文登营中一切离不开军令,等级制度阶级分明,昌尤说完话后兵士们立刻放下犹豫,将男子、妇人和小女孩一一接过来。
这两个家丁战斗力还算不错,打了一炷香的功夫,不仅一个没死居然还杀了三个乱兵,这时候一个兵士说道:
“昌队,这怎么办?”
昌尤看了一眼那小男孩的尸体,以及痛哭抱在一起的男子妇人,目光呆滞的小女孩,好像是下了什么决心。
举起手,冷声道:
“不,不要通知任哨官他们,围住这里,一个也不许放走!”
兵士有些犹豫。
“可。。。守备有军令,余贼押往西市待令啊!”
男子和妇人都跪在地上,连声哭喊道:“好汉,千万不能放跑了这些贼人,要为我孩子报仇啊,我求求你们了。”
昌尤心中泛起一丝不忍,看向那兵士,喝道:
“我现在还是你们的队官,这些人一个也不许放走,过后我会亲自向协台禀明,后果本队一力承担!”
周围的兵士看着这些乱兵,眼神冒火,纷纷点头。
“好,杀了这些乱贼,到时我们一起向协台请罪。”
“这等贼人不杀,回去恐受老母乡亲责怪!”
第一百零九章:如是闻我未相见()
“姓王的,老子也懒得和你装斯文了,咱们打开天窗说亮话,你要是当这事没发生过,弟兄们也不会说出去半个字。”
听何刚说完,姓许的千总也是上前,看着外头道:
“一年前你在城下与水贼大战咱都见过,不过如今已是大势所趋,你以为我们手下的精兵是水贼吗?以朝堂上那些言官御史的脾性,闹饷一起,你以为自己还能保住这个位子?”

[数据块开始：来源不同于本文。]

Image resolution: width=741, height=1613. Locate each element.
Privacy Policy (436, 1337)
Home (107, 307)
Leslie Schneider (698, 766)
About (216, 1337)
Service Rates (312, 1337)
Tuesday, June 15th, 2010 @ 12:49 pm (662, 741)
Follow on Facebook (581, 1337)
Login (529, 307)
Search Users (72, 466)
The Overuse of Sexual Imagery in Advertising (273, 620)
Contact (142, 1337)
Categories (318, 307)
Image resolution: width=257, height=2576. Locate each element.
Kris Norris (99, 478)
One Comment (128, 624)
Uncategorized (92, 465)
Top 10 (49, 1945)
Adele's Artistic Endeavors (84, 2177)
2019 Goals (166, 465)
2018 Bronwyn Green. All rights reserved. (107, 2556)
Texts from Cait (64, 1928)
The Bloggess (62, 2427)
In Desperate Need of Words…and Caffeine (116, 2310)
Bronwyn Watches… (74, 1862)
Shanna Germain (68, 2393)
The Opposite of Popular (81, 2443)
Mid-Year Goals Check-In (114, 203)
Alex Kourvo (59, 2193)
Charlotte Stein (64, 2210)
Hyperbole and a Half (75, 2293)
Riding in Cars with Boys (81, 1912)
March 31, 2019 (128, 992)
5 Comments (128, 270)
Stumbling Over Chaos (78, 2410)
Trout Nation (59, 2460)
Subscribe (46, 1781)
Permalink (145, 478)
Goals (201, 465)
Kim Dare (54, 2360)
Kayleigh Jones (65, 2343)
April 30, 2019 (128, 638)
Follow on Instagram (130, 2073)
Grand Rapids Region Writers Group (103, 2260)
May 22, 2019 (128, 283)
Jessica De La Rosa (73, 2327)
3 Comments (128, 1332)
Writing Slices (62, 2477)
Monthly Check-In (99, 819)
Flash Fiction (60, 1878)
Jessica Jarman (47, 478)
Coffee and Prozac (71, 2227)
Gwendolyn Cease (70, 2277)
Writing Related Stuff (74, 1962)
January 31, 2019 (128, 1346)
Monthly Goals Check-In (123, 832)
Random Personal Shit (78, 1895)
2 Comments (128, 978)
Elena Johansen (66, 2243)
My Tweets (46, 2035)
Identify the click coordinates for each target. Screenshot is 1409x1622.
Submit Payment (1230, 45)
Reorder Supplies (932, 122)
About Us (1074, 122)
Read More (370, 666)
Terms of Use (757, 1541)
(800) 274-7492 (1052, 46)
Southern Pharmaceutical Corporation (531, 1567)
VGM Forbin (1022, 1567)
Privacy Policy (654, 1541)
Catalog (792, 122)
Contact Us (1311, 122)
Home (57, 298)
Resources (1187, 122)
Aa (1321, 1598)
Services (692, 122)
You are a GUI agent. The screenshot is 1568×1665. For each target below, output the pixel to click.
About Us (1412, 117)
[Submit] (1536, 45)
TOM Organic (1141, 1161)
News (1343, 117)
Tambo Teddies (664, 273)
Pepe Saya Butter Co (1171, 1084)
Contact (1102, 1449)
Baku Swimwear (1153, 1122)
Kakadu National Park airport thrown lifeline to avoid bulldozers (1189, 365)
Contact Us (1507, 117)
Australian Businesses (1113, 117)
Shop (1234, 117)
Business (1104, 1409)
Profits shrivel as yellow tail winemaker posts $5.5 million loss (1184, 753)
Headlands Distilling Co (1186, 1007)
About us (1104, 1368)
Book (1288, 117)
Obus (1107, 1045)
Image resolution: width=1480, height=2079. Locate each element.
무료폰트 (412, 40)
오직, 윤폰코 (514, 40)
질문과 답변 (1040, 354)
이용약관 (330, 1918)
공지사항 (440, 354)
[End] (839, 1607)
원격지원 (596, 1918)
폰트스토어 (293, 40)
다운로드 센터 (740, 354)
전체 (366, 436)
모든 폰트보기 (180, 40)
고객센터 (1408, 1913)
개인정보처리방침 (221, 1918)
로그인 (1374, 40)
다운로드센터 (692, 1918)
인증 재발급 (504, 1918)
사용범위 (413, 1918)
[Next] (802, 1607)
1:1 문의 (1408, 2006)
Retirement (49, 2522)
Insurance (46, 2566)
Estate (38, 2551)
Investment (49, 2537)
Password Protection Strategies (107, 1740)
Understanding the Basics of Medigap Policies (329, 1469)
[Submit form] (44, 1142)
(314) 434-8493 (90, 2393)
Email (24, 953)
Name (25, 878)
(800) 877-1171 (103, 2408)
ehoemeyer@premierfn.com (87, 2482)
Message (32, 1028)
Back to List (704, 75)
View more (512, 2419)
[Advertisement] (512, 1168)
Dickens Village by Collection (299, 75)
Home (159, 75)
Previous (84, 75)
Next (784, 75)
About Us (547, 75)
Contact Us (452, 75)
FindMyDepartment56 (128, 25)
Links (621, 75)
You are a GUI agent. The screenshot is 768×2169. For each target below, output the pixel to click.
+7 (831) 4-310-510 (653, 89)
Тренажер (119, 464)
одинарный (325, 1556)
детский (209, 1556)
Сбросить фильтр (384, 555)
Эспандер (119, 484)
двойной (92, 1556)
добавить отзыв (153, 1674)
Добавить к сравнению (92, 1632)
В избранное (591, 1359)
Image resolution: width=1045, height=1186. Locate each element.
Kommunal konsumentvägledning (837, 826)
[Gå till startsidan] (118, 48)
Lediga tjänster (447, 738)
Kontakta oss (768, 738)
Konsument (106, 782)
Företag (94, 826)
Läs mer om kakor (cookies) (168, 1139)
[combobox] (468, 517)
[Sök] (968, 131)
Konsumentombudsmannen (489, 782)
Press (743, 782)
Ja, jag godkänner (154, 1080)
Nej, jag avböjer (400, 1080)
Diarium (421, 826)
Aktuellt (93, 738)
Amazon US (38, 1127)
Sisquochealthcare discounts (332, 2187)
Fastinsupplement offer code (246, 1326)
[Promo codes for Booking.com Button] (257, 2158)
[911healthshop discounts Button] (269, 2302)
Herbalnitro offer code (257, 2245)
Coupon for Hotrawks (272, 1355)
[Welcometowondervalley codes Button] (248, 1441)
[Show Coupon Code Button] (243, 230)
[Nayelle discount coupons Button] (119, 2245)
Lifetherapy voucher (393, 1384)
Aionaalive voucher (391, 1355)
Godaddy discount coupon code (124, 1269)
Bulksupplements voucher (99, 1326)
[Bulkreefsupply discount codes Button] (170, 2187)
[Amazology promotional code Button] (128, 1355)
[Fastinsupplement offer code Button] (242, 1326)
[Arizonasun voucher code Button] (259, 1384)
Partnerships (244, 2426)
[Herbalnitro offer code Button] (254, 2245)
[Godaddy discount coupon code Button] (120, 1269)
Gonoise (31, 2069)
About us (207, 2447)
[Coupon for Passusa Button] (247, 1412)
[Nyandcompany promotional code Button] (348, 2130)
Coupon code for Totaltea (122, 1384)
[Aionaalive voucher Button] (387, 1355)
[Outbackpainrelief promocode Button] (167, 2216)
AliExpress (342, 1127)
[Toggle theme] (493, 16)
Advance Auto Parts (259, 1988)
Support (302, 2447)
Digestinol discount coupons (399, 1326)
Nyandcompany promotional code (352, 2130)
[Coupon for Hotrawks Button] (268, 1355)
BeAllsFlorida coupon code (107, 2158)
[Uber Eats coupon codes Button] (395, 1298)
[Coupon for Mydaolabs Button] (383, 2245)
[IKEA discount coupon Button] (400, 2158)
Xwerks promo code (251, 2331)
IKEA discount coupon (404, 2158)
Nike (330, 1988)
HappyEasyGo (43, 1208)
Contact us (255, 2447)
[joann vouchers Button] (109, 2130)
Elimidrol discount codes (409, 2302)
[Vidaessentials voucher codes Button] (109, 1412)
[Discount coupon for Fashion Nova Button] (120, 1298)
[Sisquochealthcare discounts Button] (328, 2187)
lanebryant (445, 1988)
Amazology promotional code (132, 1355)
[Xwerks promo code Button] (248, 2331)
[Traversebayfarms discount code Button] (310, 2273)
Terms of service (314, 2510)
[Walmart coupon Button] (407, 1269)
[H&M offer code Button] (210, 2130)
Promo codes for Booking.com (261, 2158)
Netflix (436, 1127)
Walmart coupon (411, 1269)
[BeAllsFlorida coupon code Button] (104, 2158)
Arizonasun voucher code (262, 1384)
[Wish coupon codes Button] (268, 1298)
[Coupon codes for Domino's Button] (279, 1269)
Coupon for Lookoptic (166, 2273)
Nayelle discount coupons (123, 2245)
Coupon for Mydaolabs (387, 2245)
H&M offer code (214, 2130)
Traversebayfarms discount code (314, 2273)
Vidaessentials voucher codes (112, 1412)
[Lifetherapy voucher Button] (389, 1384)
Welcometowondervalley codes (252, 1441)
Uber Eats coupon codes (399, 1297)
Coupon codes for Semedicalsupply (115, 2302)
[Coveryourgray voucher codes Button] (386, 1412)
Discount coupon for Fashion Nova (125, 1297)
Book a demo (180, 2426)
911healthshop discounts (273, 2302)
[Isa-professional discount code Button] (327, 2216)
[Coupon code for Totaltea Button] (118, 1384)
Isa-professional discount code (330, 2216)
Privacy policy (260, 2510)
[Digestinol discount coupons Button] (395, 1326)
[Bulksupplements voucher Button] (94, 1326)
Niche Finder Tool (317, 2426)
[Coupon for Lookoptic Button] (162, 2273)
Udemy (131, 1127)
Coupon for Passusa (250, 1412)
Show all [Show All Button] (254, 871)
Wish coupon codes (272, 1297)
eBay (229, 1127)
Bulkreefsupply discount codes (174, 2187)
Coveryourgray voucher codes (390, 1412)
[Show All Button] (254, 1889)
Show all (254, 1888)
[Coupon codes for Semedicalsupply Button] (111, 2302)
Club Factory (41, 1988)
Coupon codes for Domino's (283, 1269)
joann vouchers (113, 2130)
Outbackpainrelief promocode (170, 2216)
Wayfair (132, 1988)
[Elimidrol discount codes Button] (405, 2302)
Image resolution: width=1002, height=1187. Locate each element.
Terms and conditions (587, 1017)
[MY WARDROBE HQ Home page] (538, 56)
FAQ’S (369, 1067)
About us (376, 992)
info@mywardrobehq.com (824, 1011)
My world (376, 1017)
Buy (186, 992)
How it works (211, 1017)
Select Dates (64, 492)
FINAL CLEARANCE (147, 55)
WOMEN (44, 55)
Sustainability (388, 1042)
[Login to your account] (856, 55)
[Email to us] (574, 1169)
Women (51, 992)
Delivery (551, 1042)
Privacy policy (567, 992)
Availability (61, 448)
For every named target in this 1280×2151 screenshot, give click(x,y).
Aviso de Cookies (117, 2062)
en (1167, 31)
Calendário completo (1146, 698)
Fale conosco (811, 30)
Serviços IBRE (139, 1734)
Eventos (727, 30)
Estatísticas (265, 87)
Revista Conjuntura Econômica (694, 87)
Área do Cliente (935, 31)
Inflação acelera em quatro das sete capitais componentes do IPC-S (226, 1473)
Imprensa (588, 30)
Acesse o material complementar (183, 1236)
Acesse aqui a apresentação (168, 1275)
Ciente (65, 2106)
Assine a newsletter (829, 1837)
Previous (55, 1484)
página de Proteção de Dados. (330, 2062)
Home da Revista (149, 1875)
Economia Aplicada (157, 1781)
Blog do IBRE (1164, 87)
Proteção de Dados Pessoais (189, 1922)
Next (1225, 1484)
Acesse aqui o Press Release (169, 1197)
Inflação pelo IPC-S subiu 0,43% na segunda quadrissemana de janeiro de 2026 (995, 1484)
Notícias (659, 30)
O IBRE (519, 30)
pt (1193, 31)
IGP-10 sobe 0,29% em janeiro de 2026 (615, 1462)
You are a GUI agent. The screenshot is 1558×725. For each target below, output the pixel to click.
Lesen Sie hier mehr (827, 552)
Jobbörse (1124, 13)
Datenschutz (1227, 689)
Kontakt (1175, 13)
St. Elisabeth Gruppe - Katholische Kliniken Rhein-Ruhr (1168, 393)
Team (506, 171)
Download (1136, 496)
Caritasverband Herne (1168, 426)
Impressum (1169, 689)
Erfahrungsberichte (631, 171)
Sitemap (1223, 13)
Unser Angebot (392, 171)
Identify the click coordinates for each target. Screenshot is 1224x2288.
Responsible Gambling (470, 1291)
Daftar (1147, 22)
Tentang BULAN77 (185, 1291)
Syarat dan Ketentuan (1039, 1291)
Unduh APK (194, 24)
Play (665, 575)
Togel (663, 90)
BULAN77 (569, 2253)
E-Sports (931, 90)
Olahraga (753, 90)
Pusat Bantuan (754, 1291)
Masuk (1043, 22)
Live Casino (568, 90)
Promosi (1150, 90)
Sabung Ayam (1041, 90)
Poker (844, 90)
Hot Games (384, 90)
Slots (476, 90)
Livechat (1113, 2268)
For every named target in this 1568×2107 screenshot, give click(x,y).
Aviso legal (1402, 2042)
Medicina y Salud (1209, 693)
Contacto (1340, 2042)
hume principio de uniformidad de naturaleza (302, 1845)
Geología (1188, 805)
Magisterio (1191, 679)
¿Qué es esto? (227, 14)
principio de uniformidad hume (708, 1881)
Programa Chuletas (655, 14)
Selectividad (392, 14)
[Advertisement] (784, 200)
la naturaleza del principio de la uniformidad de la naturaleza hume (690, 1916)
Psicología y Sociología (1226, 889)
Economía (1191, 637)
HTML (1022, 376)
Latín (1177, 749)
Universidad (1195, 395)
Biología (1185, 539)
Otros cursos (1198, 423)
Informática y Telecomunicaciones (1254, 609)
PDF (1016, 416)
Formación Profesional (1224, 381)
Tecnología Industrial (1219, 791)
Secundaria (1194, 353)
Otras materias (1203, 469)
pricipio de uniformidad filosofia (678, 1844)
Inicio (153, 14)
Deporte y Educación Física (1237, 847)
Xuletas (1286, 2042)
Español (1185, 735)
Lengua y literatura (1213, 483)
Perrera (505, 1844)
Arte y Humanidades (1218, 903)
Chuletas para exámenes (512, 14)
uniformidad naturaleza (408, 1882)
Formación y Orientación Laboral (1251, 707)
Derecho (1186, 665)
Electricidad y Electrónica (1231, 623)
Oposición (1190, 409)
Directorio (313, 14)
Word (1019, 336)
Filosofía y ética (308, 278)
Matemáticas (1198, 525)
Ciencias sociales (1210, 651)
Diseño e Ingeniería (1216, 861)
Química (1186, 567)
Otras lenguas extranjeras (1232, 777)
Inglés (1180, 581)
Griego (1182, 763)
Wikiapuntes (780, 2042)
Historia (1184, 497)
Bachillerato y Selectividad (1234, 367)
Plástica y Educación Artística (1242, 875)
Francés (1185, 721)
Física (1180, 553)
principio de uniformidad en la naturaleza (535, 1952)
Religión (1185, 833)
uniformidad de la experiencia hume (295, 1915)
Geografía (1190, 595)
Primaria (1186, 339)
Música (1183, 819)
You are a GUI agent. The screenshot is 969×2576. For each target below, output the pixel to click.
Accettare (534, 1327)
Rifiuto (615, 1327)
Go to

何、许两个州城千总不断冷嘲热讽,听到城外越乱,他们也便越是安心,一副胸有成竹的模样,居然与其余将官开始商定事后的饷银分配。
王争一副为难的神情,说道:“那,城外的百姓如何安置?”
听了这话,何刚看许同一眼,两人不约而同的大笑起来,其余的州城军将也是放下心来,都以为王争吓住。
“早知今日何必当初啊王争,你要知道单凭尼自己,不足以与整个州城的军将为敌。”
许同也是道:“安置?那些低贱的乱民,就算是家破人亡又如何?兵在咱们手里握着,要怎么处置还不是咱们说的算?”
许同刚说完,外面传来一阵脚步声,董有银披着铁甲大步而入,路过时也只是瞥了一眼何刚与许同,两个人流露出惊异的神色。
“禀守戎,兵乱已平,枭首二百二十四,擒获三百余六,家丁如何处置?”
王争点点头,说道:
“当务之急是封锁全城,不能再出任何乱子。”
董有银点点头,似乎有些犹豫不决,王争注意到后抬手示意快说,董有银这才是上前几步,低声道:
“末将麾下第三队官昌尤私自违反军令,斩乱兵及家丁十八人,大人,这。。。如何处置?”